[Work instruction] Write out the stretch of lines below that begins at the line with "Click the shopping cart icon" and ends at the line with "The image size is (1211, 780).", including both, exactly as given and nothing more.

::: Given data

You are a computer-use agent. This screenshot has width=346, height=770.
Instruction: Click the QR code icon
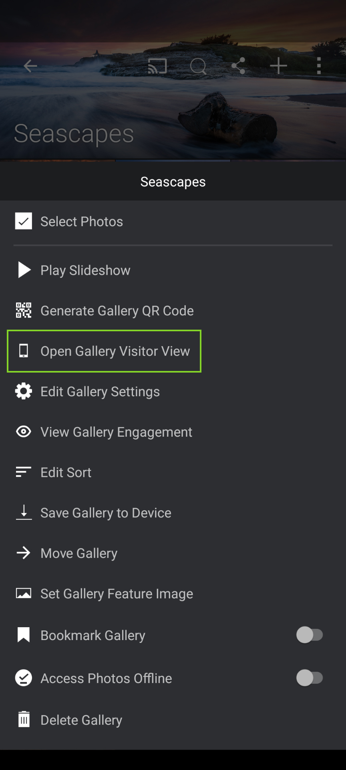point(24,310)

::::::
::: Given data

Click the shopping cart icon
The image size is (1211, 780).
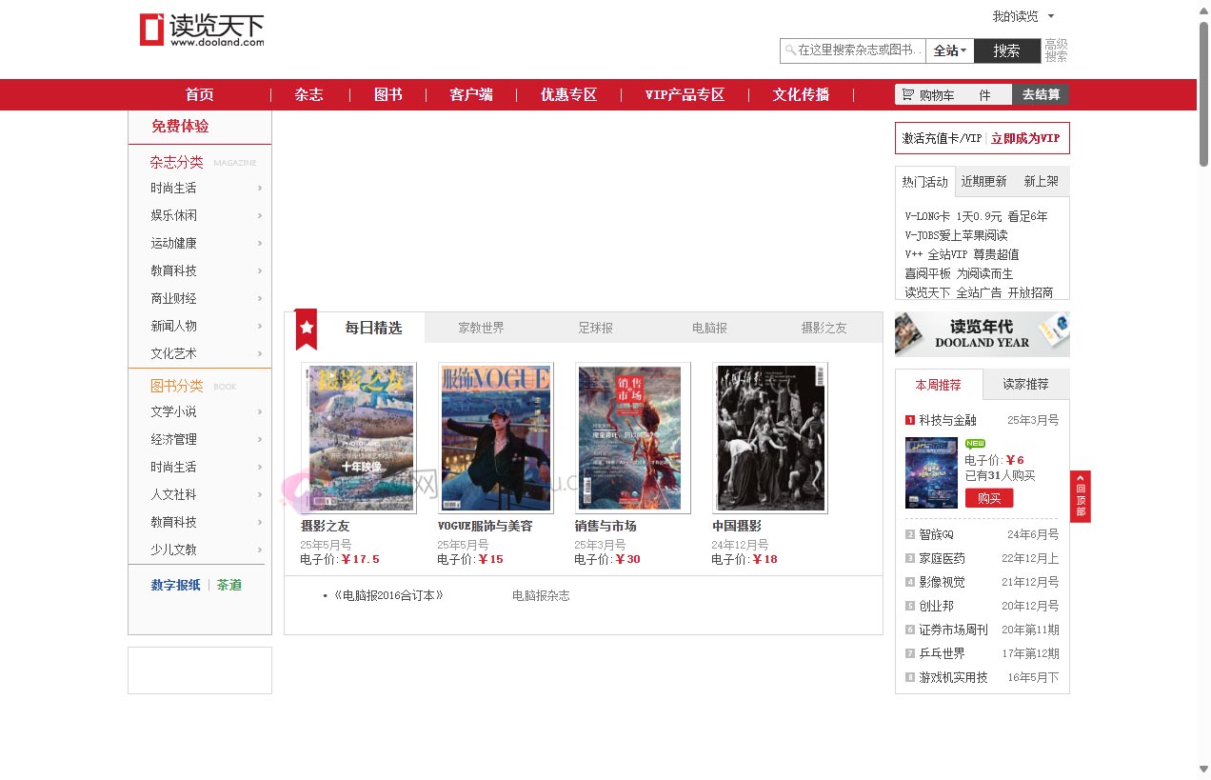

::::::

[Finished task]
Click the shopping cart icon
The image size is (1211, 780).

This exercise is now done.